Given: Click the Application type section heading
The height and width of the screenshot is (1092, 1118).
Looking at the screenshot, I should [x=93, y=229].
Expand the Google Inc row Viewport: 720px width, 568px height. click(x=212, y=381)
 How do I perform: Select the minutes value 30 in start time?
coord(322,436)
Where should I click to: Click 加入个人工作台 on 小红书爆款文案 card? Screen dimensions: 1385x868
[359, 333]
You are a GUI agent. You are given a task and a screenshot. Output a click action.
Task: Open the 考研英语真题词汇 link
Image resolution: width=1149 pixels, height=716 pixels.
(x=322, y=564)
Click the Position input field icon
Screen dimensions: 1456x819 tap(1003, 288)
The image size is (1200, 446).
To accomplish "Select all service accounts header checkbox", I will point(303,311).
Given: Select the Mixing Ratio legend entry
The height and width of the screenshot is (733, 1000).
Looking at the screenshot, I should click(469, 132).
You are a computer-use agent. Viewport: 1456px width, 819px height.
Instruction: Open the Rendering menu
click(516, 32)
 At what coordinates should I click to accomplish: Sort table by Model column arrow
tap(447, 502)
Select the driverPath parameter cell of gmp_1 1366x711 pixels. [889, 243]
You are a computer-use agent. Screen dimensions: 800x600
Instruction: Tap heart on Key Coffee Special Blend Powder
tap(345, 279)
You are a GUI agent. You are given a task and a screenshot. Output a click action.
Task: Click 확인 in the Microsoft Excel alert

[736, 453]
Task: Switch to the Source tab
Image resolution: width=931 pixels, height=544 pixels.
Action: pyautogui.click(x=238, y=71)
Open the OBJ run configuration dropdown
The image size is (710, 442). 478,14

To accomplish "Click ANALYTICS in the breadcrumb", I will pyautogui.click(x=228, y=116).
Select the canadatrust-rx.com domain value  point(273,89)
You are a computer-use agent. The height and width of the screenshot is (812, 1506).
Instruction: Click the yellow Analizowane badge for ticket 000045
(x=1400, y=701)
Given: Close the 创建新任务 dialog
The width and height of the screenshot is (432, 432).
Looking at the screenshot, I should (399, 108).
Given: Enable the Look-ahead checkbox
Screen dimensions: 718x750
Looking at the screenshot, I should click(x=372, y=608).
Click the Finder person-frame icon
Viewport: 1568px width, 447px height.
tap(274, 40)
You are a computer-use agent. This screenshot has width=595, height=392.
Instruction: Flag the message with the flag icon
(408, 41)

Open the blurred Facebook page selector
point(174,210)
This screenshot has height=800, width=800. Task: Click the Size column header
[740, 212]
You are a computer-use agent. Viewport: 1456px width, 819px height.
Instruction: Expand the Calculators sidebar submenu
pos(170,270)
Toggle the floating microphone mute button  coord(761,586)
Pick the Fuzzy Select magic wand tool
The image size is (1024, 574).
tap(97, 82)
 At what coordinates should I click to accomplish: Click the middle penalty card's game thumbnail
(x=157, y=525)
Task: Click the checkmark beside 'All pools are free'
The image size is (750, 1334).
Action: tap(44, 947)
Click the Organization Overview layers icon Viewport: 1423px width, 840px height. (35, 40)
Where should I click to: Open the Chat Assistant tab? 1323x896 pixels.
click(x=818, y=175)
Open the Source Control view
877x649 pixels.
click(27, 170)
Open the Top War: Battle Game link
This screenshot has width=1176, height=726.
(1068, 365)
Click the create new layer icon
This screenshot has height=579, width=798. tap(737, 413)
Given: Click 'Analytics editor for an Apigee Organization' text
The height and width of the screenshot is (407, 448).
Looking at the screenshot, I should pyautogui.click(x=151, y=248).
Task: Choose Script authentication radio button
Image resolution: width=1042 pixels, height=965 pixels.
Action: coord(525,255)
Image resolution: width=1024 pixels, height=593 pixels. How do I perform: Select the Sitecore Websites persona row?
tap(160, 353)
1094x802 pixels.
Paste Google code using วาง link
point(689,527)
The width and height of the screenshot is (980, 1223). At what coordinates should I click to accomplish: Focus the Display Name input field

» Task statement
Return, unchanged, every line from the one containing "Where should I click to: Open" down to the final line above.

» Reply
Where should I click to: Open the Chat Assistant tab? 1323x896 pixels.
click(x=818, y=175)
Open the Source Control view
877x649 pixels.
click(27, 170)
Open the Top War: Battle Game link
This screenshot has width=1176, height=726.
(1068, 365)
Click the create new layer icon
This screenshot has height=579, width=798. tap(737, 413)
Given: Click 'Analytics editor for an Apigee Organization' text
The height and width of the screenshot is (407, 448).
Looking at the screenshot, I should pyautogui.click(x=151, y=248).
Task: Choose Script authentication radio button
Image resolution: width=1042 pixels, height=965 pixels.
Action: coord(525,255)
Image resolution: width=1024 pixels, height=593 pixels. How do I perform: Select the Sitecore Websites persona row?
tap(160, 353)
1094x802 pixels.
Paste Google code using วาง link
point(689,527)
The width and height of the screenshot is (980, 1223). At what coordinates should I click to accomplish: Focus the Display Name input field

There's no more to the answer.